Brüssel/Hamburg. Die EU-Kommission erwägt offenbar eine radikale Kehrtwende in der bisherigen Finanzpolitik der Euro-Zone. Der finnische EU-Währungskommissar Olli Rehn skizzierte gestern in Brüssel den Weg dorthin: Danach soll ein Europäischer Währungsfonds die 16 Euro-Länder künftig vor einem finanziellen Notstand bewahren, wie ihn derzeit Griechenland erlebt.

Kombiniert werden soll dieser "permanente Krisenlösungs-Mechanismus" mit einer stärkeren Kontrolle der Haushaltsplanung in den Mitgliedstaaten. "Wir müssen unsere Zähne schärfen", sagte Rehn. Er verzichtete allerdings bewusst darauf, das Wort Währungsfonds zu verwenden - denn die Abkehr von den bisherigen finanzpolitischen Prinzipien dürfte ein hartes Stück politischer Arbeit werden. Bislang nämlich gilt für die Euro-Länder, dass die Gemeinschaft einzelne Staaten in der Krise nicht finanziell unterstützen darf. Die Länder dürfen sich nur gegenseitig direkt helfen.

Über die neuen Pläne werde er mit den Euro-Finanzministern am Freitag in Madrid diskutieren, am 12. Mai werde die Kommission einen Vorschlag präsentieren, sagte Olli Rehn.

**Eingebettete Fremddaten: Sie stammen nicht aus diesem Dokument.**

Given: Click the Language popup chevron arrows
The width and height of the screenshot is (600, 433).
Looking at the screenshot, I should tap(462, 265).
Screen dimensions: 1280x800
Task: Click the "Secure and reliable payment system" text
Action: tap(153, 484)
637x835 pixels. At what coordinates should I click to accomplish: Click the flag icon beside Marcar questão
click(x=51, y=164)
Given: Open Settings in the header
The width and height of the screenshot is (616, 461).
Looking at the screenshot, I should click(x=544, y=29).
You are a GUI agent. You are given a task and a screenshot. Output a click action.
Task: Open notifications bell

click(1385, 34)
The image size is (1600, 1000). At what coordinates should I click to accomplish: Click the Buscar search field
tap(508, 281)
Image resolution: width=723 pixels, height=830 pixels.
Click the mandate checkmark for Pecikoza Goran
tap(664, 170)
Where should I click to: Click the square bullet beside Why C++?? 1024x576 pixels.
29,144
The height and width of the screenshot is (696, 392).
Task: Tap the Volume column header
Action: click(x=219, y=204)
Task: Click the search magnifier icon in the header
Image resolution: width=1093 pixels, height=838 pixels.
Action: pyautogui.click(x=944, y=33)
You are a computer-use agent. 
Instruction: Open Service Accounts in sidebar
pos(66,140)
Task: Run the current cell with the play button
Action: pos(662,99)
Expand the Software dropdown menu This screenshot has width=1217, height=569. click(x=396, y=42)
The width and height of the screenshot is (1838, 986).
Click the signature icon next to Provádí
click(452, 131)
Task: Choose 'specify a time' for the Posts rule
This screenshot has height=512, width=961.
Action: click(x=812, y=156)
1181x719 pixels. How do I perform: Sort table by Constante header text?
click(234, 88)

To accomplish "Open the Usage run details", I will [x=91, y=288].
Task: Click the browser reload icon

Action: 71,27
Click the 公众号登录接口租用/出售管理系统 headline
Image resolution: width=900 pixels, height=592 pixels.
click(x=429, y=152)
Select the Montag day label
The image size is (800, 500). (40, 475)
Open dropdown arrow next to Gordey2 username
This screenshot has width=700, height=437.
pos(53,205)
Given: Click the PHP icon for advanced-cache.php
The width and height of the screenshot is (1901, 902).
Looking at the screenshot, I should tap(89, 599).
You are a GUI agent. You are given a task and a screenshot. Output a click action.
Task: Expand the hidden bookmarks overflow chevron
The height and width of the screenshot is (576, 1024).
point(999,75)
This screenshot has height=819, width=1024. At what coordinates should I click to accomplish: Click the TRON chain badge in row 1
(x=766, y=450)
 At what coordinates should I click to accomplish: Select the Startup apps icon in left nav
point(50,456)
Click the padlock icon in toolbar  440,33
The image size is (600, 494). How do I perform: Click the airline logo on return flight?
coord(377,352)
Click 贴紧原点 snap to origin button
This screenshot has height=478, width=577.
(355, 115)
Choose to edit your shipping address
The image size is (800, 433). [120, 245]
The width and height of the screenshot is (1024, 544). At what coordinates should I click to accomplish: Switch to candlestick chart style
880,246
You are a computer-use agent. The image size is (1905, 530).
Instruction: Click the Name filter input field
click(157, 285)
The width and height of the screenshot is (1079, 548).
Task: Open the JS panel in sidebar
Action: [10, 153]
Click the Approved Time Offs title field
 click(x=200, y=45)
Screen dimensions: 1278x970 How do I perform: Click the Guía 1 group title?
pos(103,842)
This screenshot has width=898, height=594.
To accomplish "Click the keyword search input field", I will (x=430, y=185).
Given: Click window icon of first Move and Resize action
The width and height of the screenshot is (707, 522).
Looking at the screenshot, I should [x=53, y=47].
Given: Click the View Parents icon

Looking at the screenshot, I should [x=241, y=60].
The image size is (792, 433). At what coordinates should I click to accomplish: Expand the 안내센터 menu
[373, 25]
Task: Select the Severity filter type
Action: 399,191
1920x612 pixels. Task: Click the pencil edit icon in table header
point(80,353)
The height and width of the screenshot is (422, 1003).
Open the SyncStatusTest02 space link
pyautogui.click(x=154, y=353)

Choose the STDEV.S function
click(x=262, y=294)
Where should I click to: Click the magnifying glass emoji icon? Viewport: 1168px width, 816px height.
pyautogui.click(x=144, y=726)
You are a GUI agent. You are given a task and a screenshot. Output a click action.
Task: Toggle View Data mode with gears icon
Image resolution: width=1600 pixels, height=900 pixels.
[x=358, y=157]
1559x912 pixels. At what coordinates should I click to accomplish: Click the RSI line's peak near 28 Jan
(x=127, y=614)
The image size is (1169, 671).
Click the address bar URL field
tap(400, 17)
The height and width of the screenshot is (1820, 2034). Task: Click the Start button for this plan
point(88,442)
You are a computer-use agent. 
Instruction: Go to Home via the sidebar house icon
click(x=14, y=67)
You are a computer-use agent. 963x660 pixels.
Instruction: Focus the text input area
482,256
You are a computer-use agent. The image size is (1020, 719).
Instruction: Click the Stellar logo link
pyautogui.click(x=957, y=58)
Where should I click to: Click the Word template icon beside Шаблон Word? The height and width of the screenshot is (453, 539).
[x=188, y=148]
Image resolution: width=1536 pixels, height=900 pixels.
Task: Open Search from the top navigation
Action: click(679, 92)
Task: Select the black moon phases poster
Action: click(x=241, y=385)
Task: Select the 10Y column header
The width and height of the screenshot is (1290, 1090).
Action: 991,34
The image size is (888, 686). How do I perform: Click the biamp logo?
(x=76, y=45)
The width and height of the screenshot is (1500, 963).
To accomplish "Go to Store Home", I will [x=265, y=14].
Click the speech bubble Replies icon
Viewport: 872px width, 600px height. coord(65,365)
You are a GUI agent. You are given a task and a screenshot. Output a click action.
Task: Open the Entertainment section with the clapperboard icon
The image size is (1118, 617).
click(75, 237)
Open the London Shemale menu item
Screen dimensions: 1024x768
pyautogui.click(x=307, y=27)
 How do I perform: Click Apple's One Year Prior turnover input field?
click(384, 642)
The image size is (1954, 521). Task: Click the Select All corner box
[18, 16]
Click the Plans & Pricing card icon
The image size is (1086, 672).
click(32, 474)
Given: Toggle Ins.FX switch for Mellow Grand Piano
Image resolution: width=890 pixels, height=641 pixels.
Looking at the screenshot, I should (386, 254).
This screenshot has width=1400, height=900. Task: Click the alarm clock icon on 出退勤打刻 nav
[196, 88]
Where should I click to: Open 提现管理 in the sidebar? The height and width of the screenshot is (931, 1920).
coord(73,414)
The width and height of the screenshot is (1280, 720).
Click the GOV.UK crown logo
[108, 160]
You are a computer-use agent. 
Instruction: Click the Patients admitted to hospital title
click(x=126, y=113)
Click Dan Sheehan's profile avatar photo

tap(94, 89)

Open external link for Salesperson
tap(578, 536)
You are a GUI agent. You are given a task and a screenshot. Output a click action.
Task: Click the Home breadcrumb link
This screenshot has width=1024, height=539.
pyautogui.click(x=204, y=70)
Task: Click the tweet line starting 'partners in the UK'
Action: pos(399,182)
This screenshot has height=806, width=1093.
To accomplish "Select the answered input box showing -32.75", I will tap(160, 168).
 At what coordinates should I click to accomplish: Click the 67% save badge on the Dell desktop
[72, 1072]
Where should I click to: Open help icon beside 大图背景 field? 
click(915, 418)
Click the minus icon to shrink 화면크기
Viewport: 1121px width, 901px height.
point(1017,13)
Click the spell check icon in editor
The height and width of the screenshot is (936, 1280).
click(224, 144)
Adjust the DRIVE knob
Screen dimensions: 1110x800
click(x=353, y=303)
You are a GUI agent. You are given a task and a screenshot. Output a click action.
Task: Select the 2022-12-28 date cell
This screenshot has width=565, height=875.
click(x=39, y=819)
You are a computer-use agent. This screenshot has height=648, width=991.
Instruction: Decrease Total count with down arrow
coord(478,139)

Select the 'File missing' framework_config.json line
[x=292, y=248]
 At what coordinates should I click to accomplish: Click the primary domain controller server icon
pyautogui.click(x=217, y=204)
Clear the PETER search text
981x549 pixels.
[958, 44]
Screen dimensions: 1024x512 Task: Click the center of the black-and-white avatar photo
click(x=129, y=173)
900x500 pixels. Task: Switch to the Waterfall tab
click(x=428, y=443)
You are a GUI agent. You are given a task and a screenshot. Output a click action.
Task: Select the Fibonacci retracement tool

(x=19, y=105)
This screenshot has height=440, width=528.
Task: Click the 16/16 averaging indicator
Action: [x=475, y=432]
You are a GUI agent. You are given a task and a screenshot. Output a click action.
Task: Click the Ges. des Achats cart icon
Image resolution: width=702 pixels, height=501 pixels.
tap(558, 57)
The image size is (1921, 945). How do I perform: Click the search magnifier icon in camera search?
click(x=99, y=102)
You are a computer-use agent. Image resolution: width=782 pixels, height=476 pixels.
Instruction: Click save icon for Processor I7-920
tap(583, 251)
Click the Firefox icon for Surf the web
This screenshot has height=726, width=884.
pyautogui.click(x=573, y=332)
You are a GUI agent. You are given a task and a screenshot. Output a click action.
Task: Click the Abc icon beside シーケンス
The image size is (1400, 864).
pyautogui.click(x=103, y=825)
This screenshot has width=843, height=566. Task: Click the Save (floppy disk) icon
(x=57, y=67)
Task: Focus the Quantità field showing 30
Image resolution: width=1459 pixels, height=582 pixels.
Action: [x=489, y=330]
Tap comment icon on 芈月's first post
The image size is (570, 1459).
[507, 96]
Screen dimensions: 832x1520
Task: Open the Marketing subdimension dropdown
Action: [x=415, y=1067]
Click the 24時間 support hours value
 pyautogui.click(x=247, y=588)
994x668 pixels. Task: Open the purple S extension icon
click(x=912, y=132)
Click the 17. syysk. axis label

Das Geld aus dem Hilfsfonds solle an strikte Bedingungen geknüpft sein, damit die Länder alles versuchen, gar nicht erst zum Bittsteller zu werden. "Es sollte der allerletzte Ausweg sein", unterstrich der Kommissar. Mit diesem Vorschlag greift Brüssel die Idee des Europäischen Währungsfonds auf, die Bundesfinanzminister Wolfgang Schäuble vertreten hatte.

Die Pläne sind umstritten, da Eingriffe in die Haushaltshoheit der Mitgliedsländer ein sensibles Thema sind. "Aber wenn wir unser gemeinsames Schicksal ernst nehmen, müssen alle Mitglieder die Regeln beachten", sagte Rehn.

Der Ökonom Prof. Michael Bräuninger vom Hamburgischen WeltWirtschaftsInstitut hält einen europäischen Hilfsfonds für sinnvoll, wenn zugleich die Kontrollrechte der EU über die nationalen Haushalte gestärkt werden: "In der Krise haben sich einige Perspektiven verschoben. Man hat erkannt, dass eine stärkere Koordination notwendig ist", sagte er dem Hamburger Abendblatt.

Das allerdings bedeute die Entwicklung hin zu einem europäischen Zentralstaat. "Die Staaten würden dann unter bestimmten Bedingungen die Steuerhoheit zugunsten der EU aufgeben."